Social Concerns. Proper due diligence under the conditions may involve identifying the locations of the company’s operations or customers. Certain jurisdictions may be at higher risk for bribery, money laundering or child labor, or may be subject to sanctions that would prohibit or restrict us from doing business in that jurisdiction. When reasonable, legal counsel or other experts should be used to review legal or regulatory proceedings to ensure that the company maintains proper safeguards to ensure compliance with relevant laws and regulations and to confirm that the company follows fair employment practices.
Governance Concerns. Proper due diligence under the circumstances may involve engaging legal counsel to review documents and accountants to assess financial information.
There may be times where the outcome of our ESG due diligence will lead to a decision not to make the anticipated investment because identified ESG risks significantly impact the investment’s anticipated returns. For example, a recognized environmental liability or pending investigation may present an unacceptable risk of loss.

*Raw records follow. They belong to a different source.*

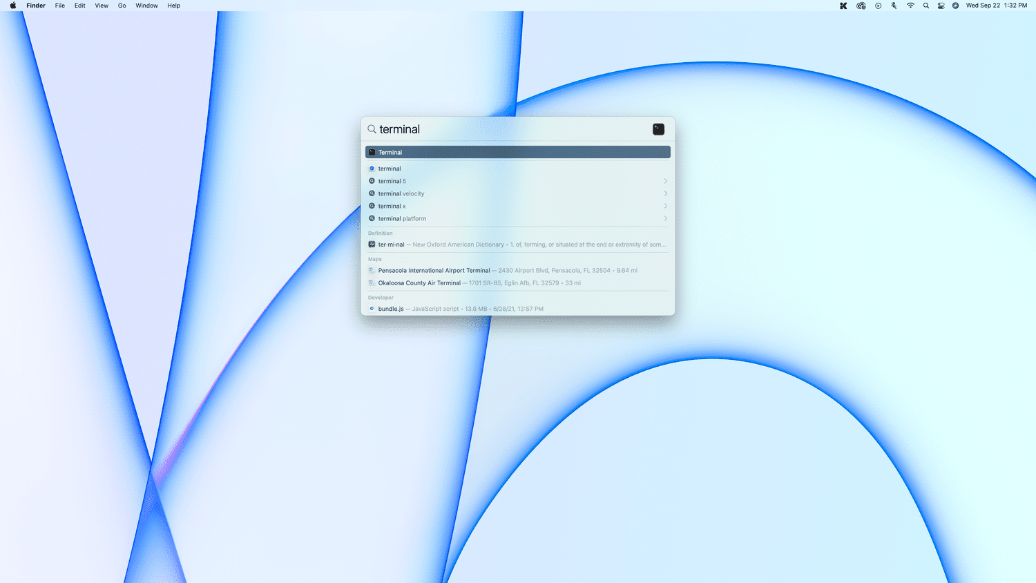Expand the 'terminal velocity' suggestion chevron
Viewport: 1036px width, 583px height.
coord(665,193)
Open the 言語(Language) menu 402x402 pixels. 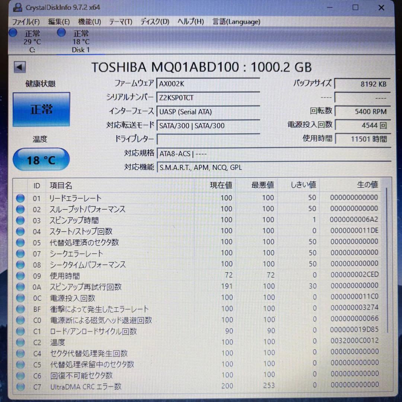[x=236, y=22]
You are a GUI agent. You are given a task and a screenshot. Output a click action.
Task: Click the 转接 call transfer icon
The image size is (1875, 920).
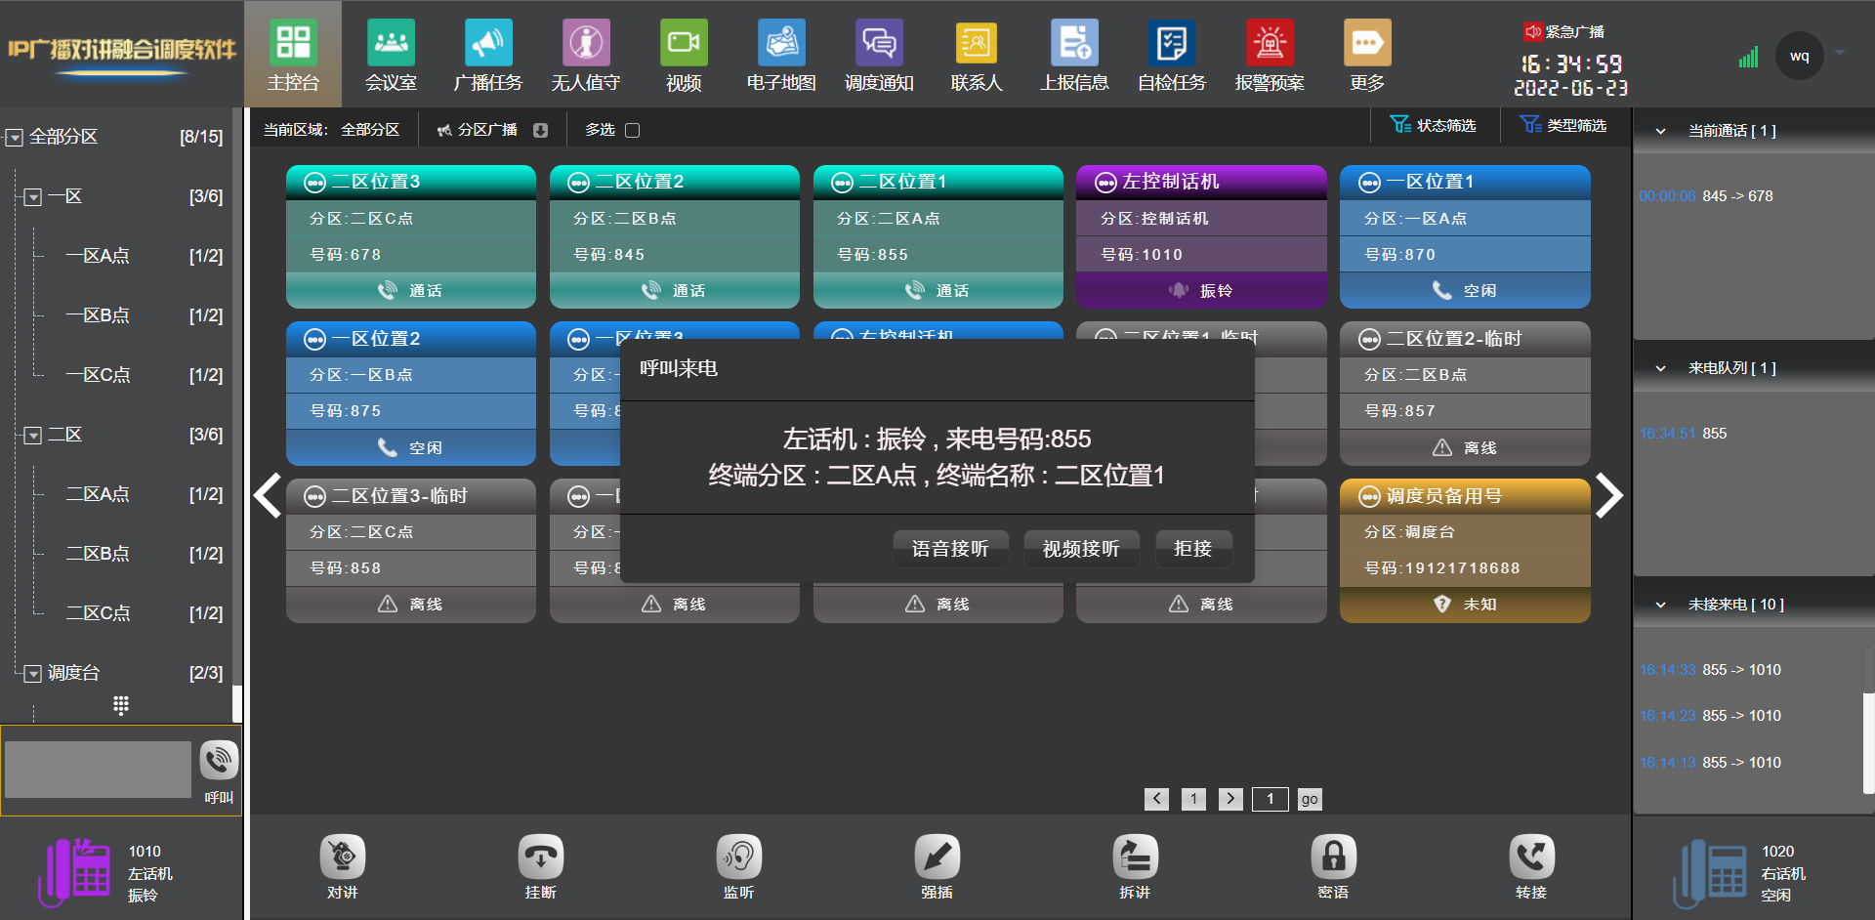click(1531, 857)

Also, ESG due diligence may disclose unacceptable legal or reputational risk, such as improper employment practices or relationships with governments subject to sanctions or participation in commerce that is known to finance terrorism. Assuming there is no significant ESG-related reason not to invest, the investment professional should still aim to address any identified ESG concerns to the extent that it is realistic.
The amount of ESG to be undertaken after an investment has taken place will generally be driven by the amount of ESG risk calculated before the investment was made. For high and medium-risk investments, to the degree ESG improvements are needed and can be carried out, Echler Solomon Feng should seek to influence ESG behavior through active dialogue with management and advise on operational decisions. Our control investments will give us the most amount of influence, but we may also have the chance to influence decisions if we are a considerable debt holder. To the extent we have an impact, we should seek to encourage management to put in place an action plan to address identified ESG issues, if any, with appropriate targets and timetables for improvement and monitor their portfolio companies as fitting for progress on ESG issues.